* Your objective: Provide only the number of lines in the data below that contain the word "agent".

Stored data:
^^^^^^^^^^^^^^^^
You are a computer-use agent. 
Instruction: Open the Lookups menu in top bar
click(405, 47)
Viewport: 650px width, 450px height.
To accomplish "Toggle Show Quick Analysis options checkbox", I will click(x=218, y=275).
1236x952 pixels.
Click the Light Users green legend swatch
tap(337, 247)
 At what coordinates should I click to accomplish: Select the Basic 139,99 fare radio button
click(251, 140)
^^^^^^^^^^^^^^^^
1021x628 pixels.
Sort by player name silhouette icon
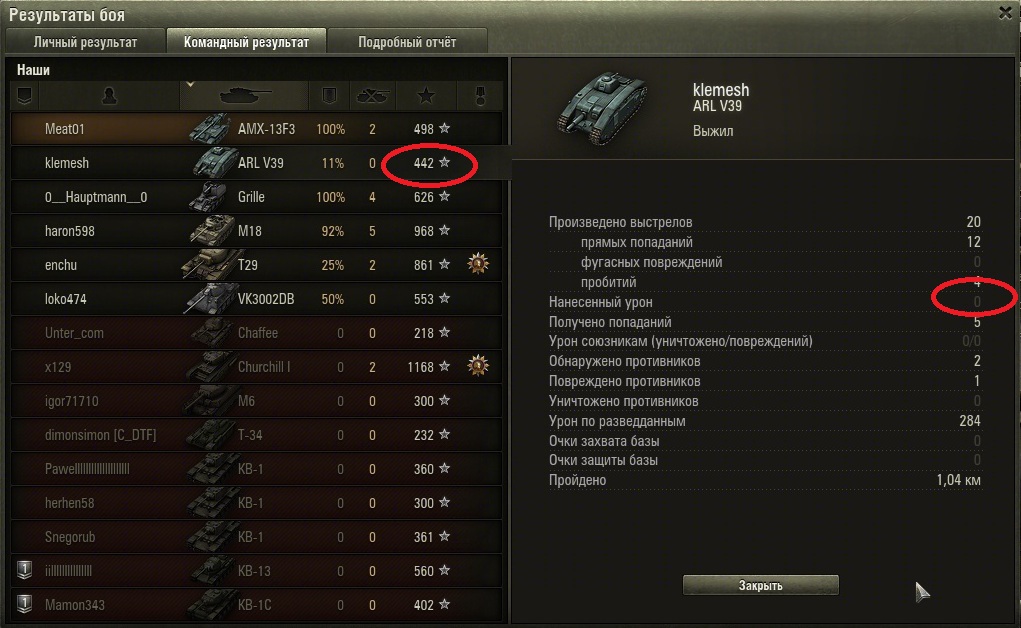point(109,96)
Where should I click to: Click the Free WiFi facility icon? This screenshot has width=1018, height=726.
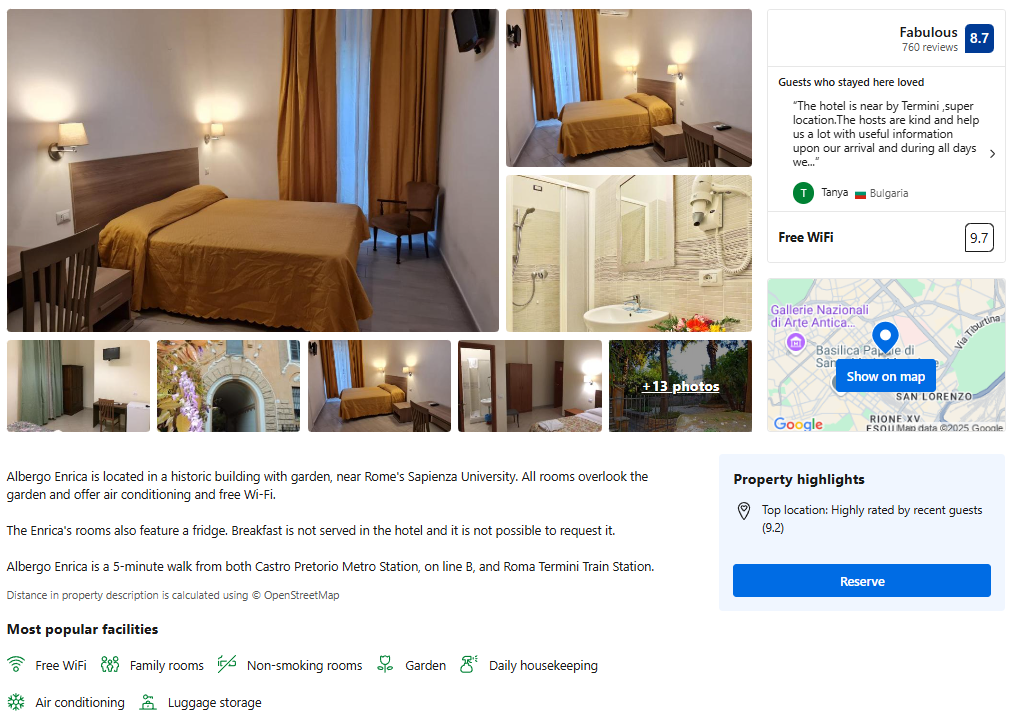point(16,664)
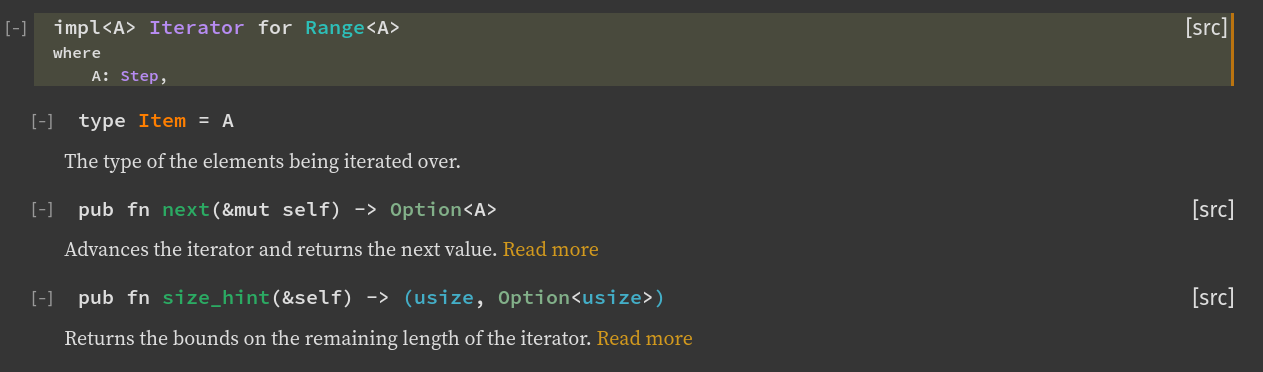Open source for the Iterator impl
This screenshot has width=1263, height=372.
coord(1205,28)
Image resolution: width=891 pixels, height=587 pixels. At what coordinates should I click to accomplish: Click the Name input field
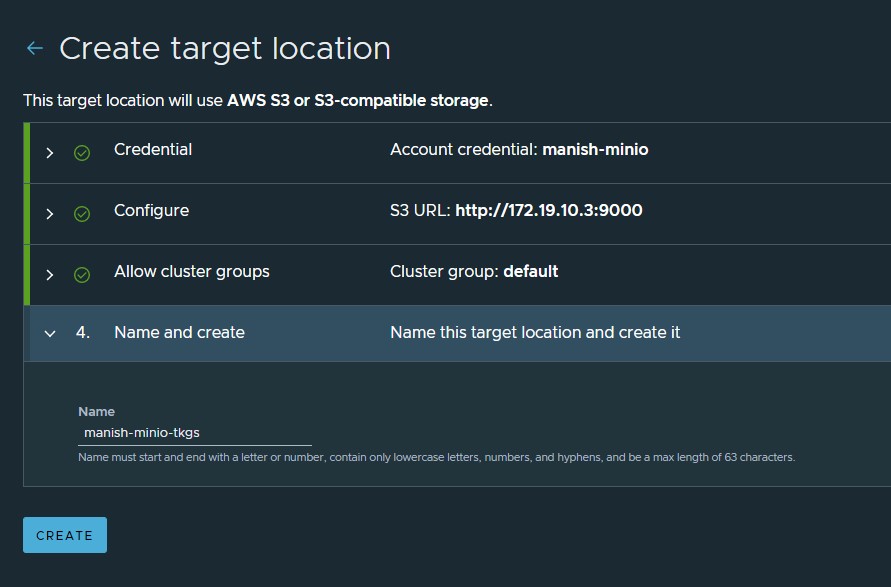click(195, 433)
^^^^^^^^^^^^^^^^
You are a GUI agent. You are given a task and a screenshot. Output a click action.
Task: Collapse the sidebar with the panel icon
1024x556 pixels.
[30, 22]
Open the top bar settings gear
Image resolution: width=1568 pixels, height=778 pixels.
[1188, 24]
^^^^^^^^^^^^^^^^
* Solution to this problem: 2